Records supplied:

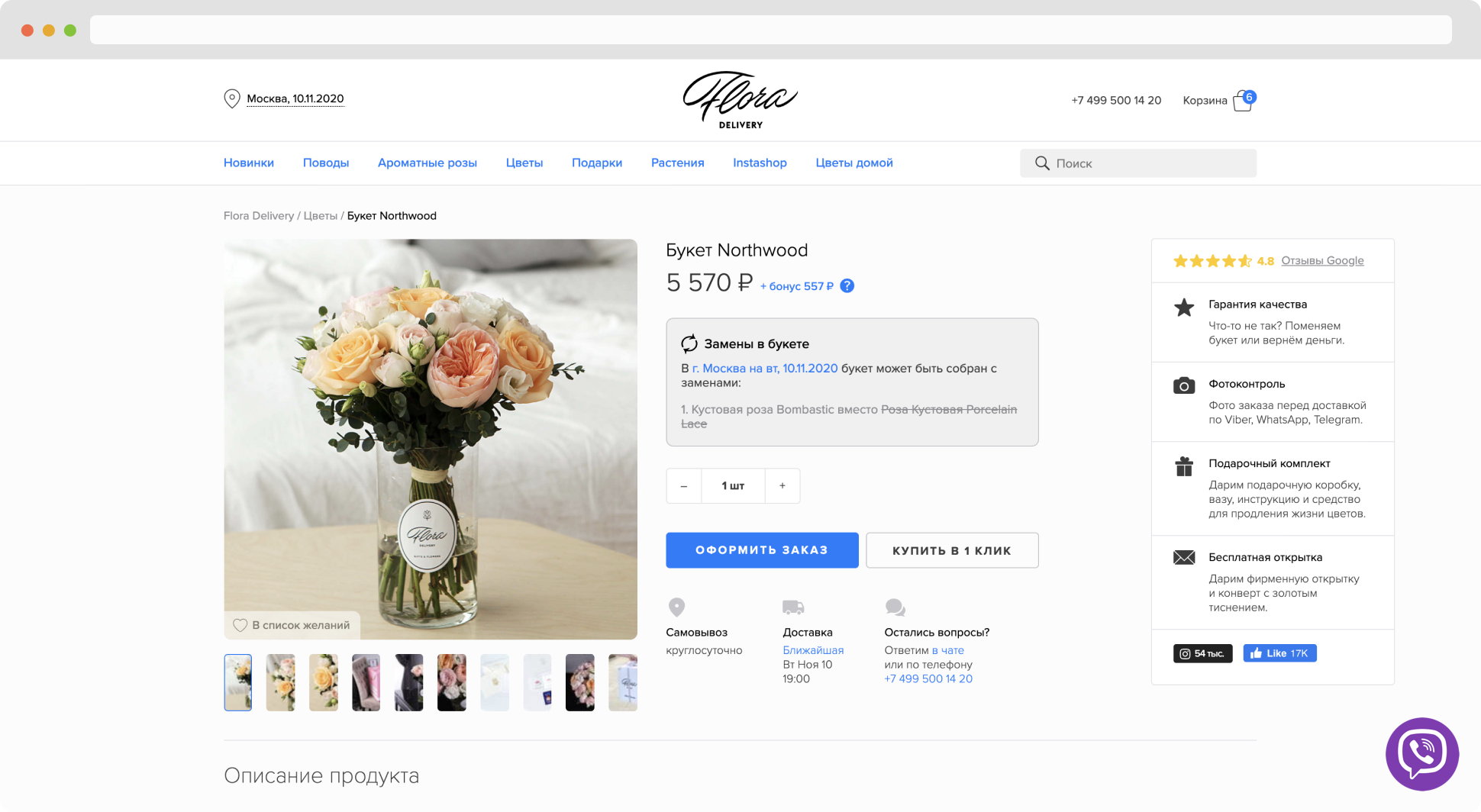Click the bonus help question mark icon
Image resolution: width=1481 pixels, height=812 pixels.
(847, 286)
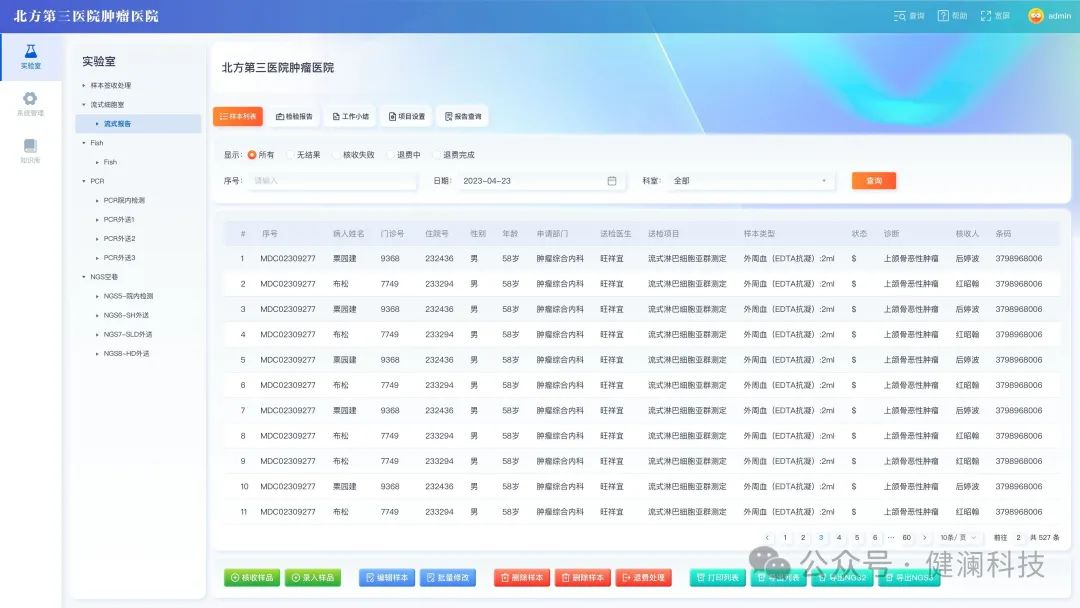The width and height of the screenshot is (1080, 608).
Task: Select the 退费完成 radio button
Action: click(437, 155)
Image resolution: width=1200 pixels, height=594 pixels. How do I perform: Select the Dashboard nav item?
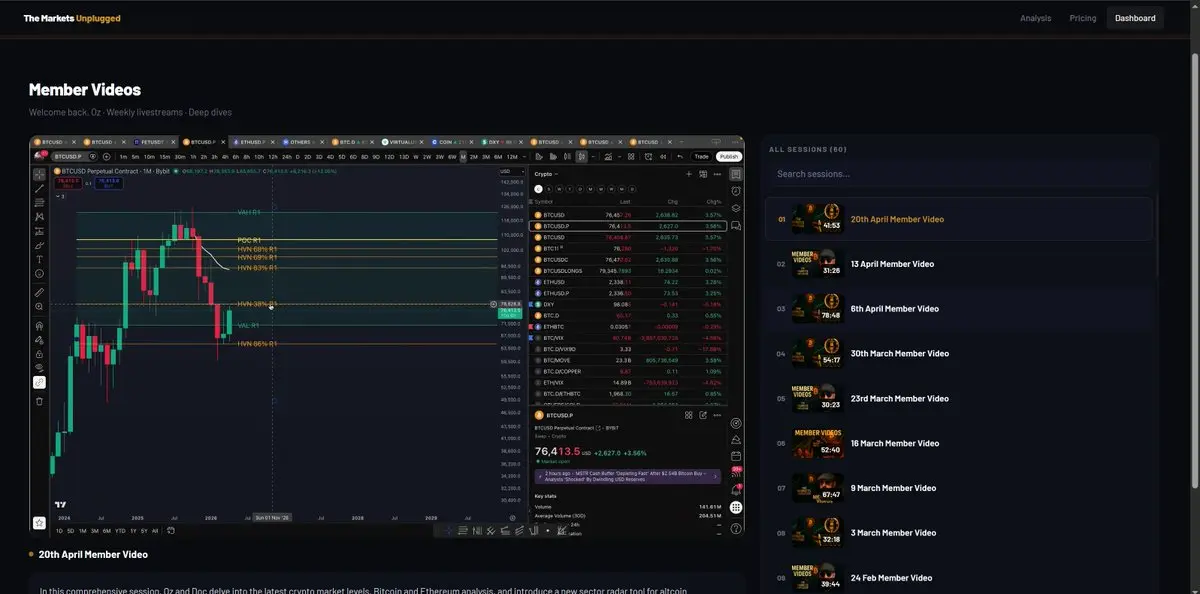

The exercise: Can you write out all the entries above again with "Dashboard" changed to "Settings" and everything else left as is, omitting the pictures?

Task response:
Click the bonus help question mark icon
Image resolution: width=1481 pixels, height=812 pixels.
(847, 286)
The width and height of the screenshot is (1080, 608).
Task: Select the 退费完成 radio button
Action: click(437, 155)
Image resolution: width=1200 pixels, height=594 pixels. How do I perform: Select the Settings nav item?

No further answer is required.